Corby’s parliamentary Labour candidate, Beth Miller, talked to Sixth Formers at Brooke Weston about her career route, political aspirations and why voting is so crucial for young people.
Beth, a former Brooke Weston student, was interested in politics as a teenager but got more involved at university when she had the opportunity work as an assistant to former Home and Education Secretary David Blunkett during her last year at university. Since then she has worked as an adviser to Vernon Coaker in Defence and Northern Ireland and was involved with the Remain campaign last year. She is now hoping to be elected as Corby’s MP in this week’s general election.
Beth gave two assemblies, plus had a question and answer session with Year 13 students on wide ranging issues including tuition fees, railway nationalization, taxation, energy, Brexit and immigration.

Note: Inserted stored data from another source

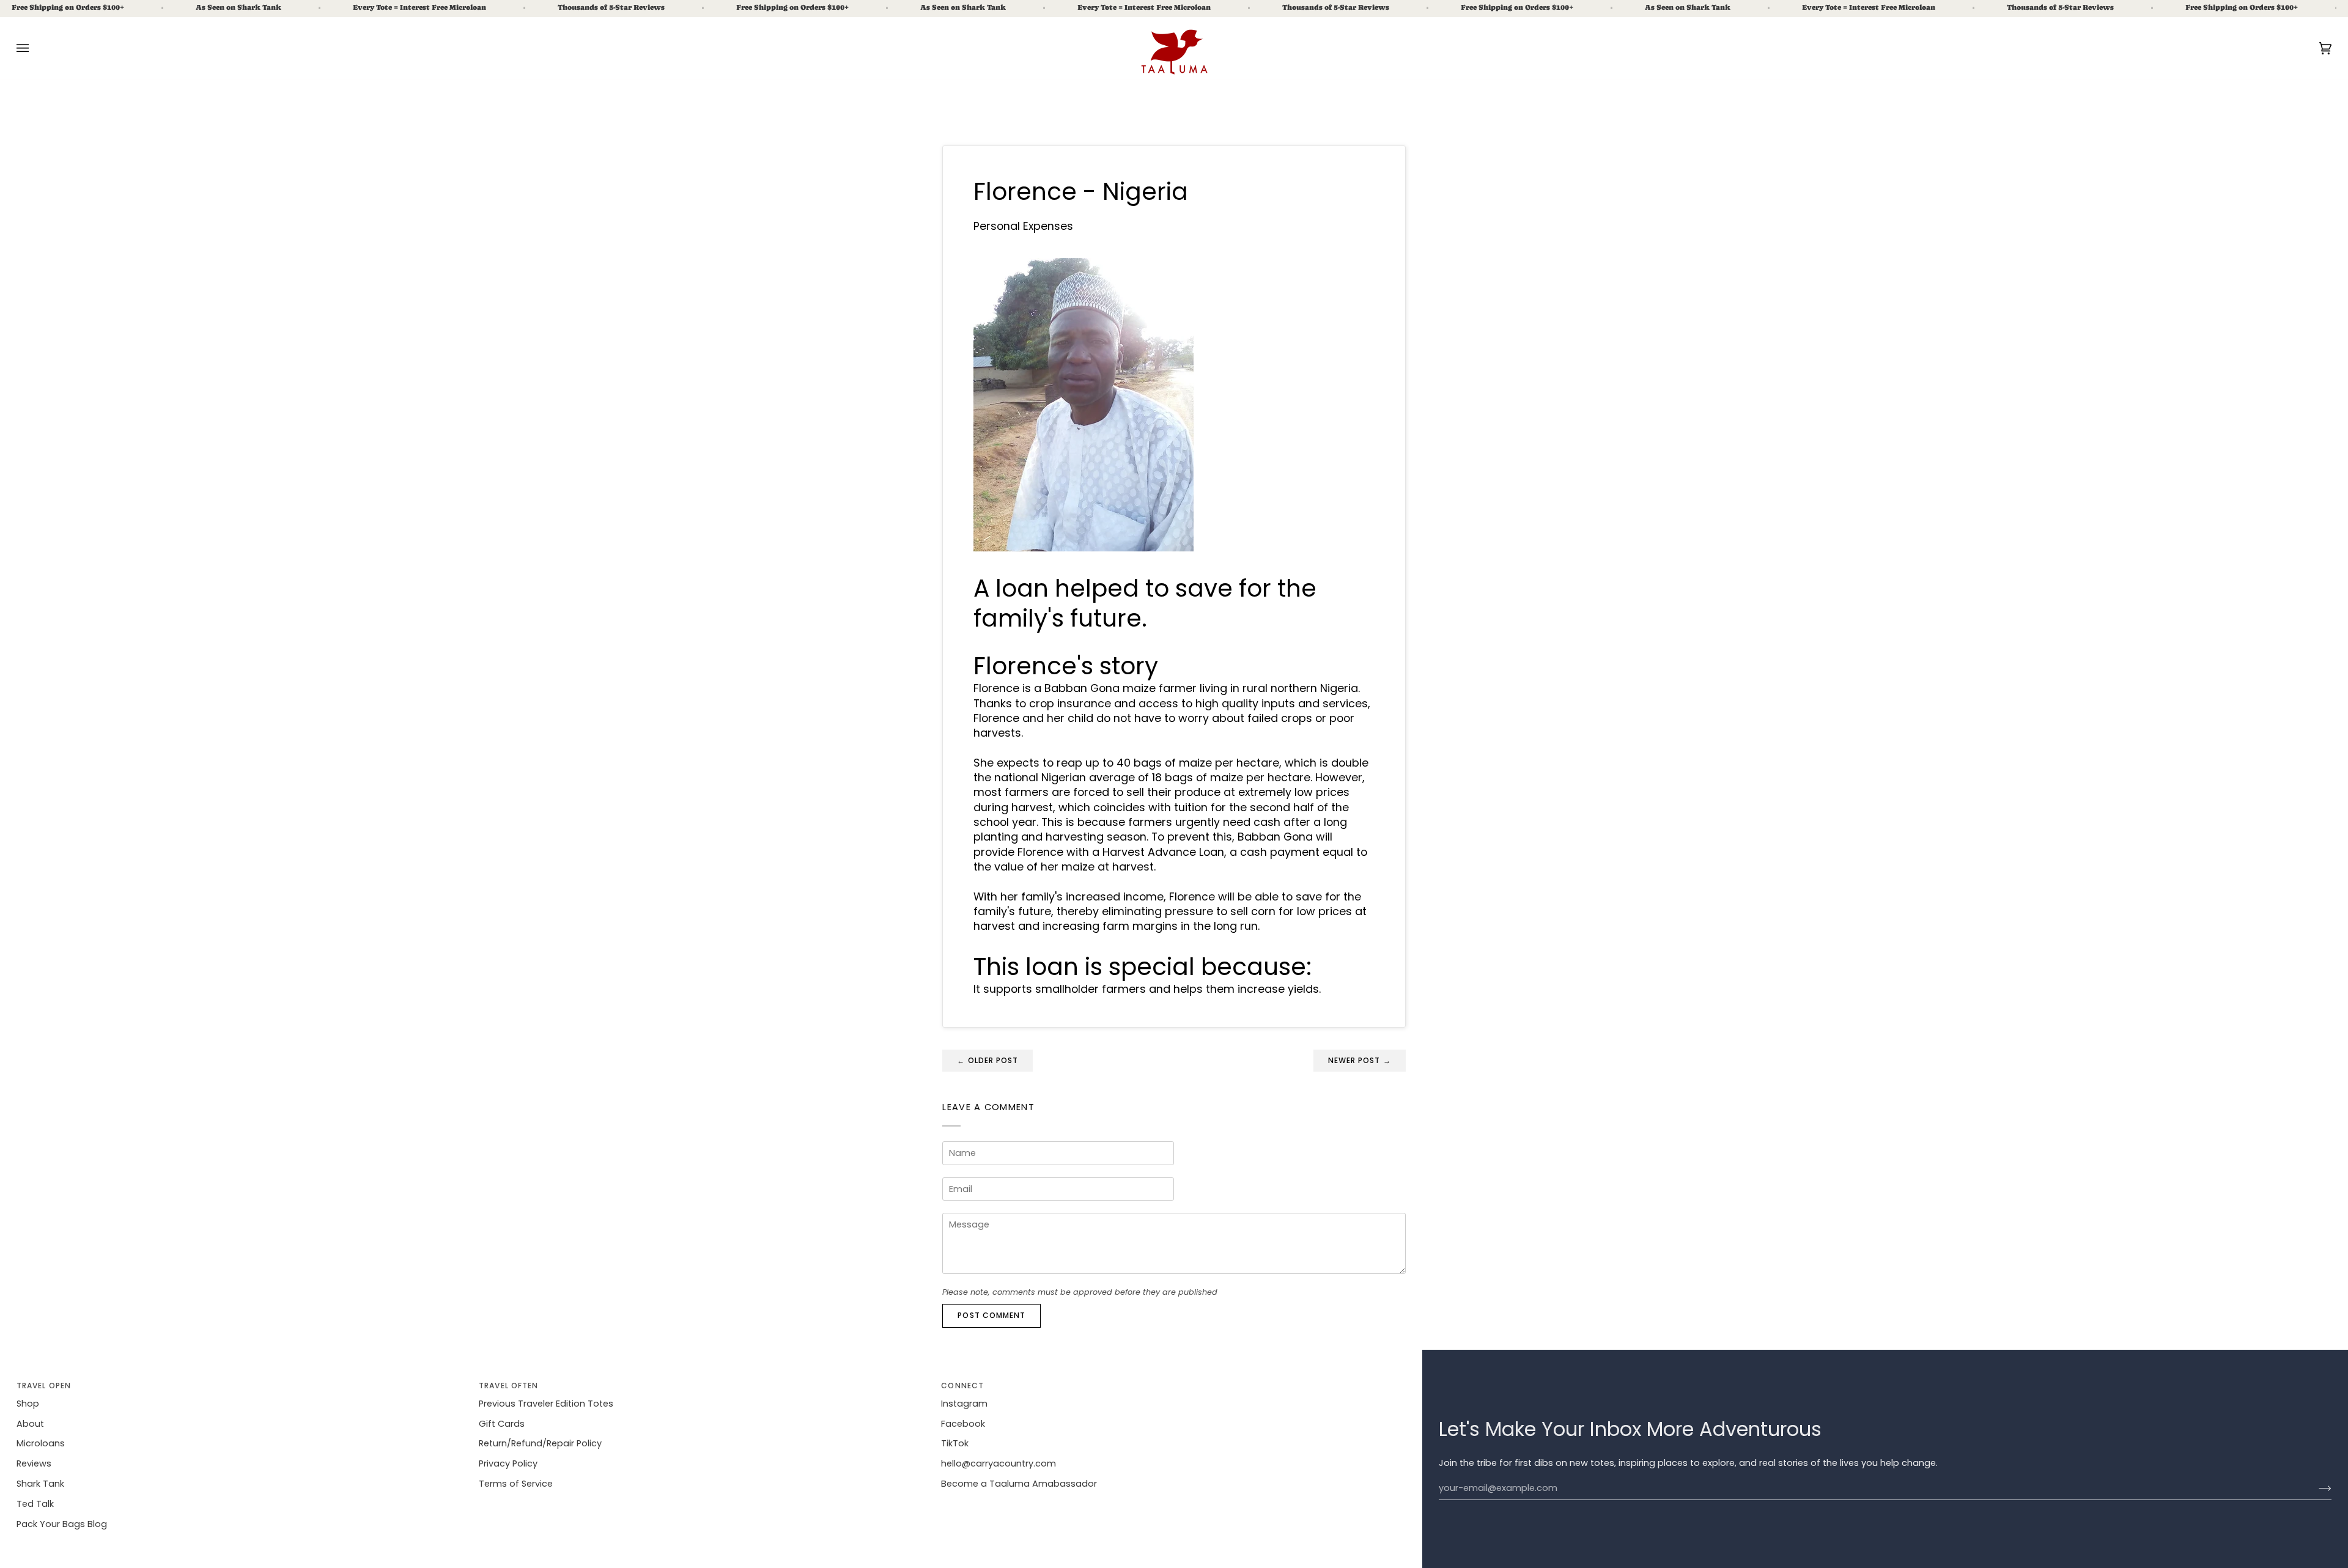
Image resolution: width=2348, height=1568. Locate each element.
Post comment (991, 1315)
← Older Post (987, 1060)
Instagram (964, 1403)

She said: ‘It is really important for younger people to engage with politics as policies aren’t going to reflect their needs unless they turn out and vote. For too long policies have reflected only certain demographics that turn out on the day. We need to make sure that all generations are represented and that young people have a voice that is listened to.
‘Corby is the fastest growing borough outside London. That opens up some huge opportunities but also some challenges - we have got to make sure that we have strong public services.
'I have fond memories of my time at Brooke Weston Academy. There are a lot of good qualities that students develop here. I developed a strong work ethic as we did longer hours so it was quite intense.
‘The quality of teaching here is incredible. English is vital and so that stood me in good stead at university and allowed me to progress. The students here are great. We had some really interesting discussions and questions.
Students also heard from former Brooke Weston student Matt Keane, who become a councillor at the age of 23 and, now, aged 26, is the borough’s youngest Mayor. He spoke about his civic role and responsibilities, as well as his two chosen charities this year, Stages, a local mental health charity, and Tribes, a youth club for disabled children in Lodge Park.
He studied here in the Sixth Form and said: ‘ Brooke Weston really opened my eyes and gave me confidence. It was a really exciting time because I was studying economics in the middle of the global financial crisis and it really put it into perspective for me.
‘I got interested in politics when I was about 10 years old and there was a campaign to try and get the railway station reopened. I was getting people to sign petitions and eventually we got the train station built so it just goes to show that politics can change things. The regeneration that has taken place in Corby over the last ten years has been amazing and that is all down to the work of politicians.
‘I got involved at a young age and joined a political party at 17 years old. I have seen the huge changes that have happened in this town and I want to be involved in the next chapter. Now we have got a future and people are moving from London and all over the country to be part of Corby’s next chapter. I am really proud to be the ambassador for this town.’